Stay tuned for a new look!

In the life of an old house, we know it’s important to renovate, refine, upkeep and maintain or things start to fall apart, or at least not work so well. This week, as we’ve begun to make a few improvements to the look and function of Alameda Old House History, we have learned the blog design framework we’re using is no longer supported. Uh oh. We’ve also been thinking for some time that it might be nice to use more of the visual page here on screen, and to continue to broaden the community of interest in connecting past and present in old homes, buildings and neighborhoods.

So for 2016, a few changes. First, a fresh look that we’ll be rolling out in the next day or so. Nothing fancy, it’s in keeping with our overall tone and style and we think it’s an improvement. Some things will look familiar, all of our existing content will move over, and you’ll be able to find your way around. Stay tuned, and let us know what you think.

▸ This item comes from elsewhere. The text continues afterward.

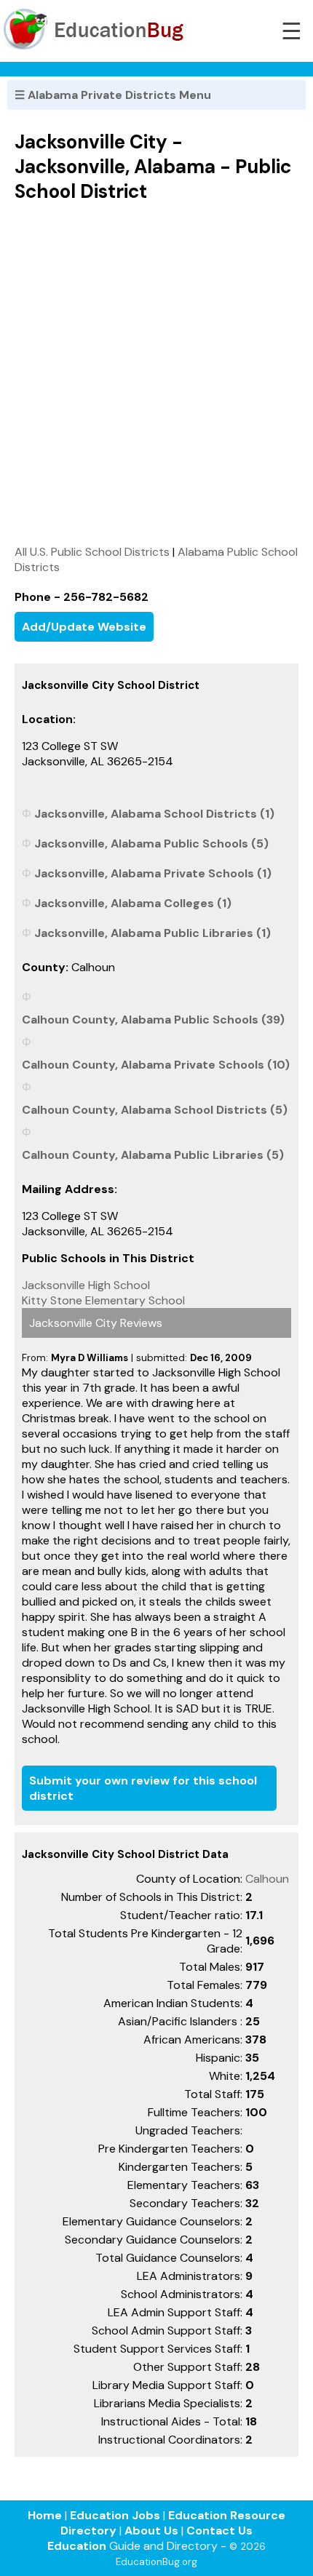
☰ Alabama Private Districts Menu (113, 95)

Second, we’ve linked the site to a Facebook presence.  One of our goals with the blog has always been to get more people appreciating and hooked on the history of their homes, neighborhoods and old buildings. Click the Facebook like button on the sidebar and share with your friends.

We’ll start the new year with a great piece we’ve found in The Oregonian from 1929 about the soul of an old house. You’ll like it. And then we’ll wrap up the Beaumont photo series with one last great photo before moving into a list of topics for the year ahead including demolitions, the Alameda stairs, more on local mom-and-pop stores, a bunch of then-and-now paired photos and others. Any suggestions or things you’d like to see here? Neighborhood history mysteries to explore? Old photos or documents we should see?

Thanks for being along with us on the history ride, and Happy New Year.

-Doug

3 responses

  1. I have been tracking the family through the changes “On The Alameda” and have had a lot of help from Doug in connecting the dots. Looking for business owner history or employee history, 1920-1940 or so, such as the Yoe and Turnbull families at the Alameda grocery. Keep up the good resources.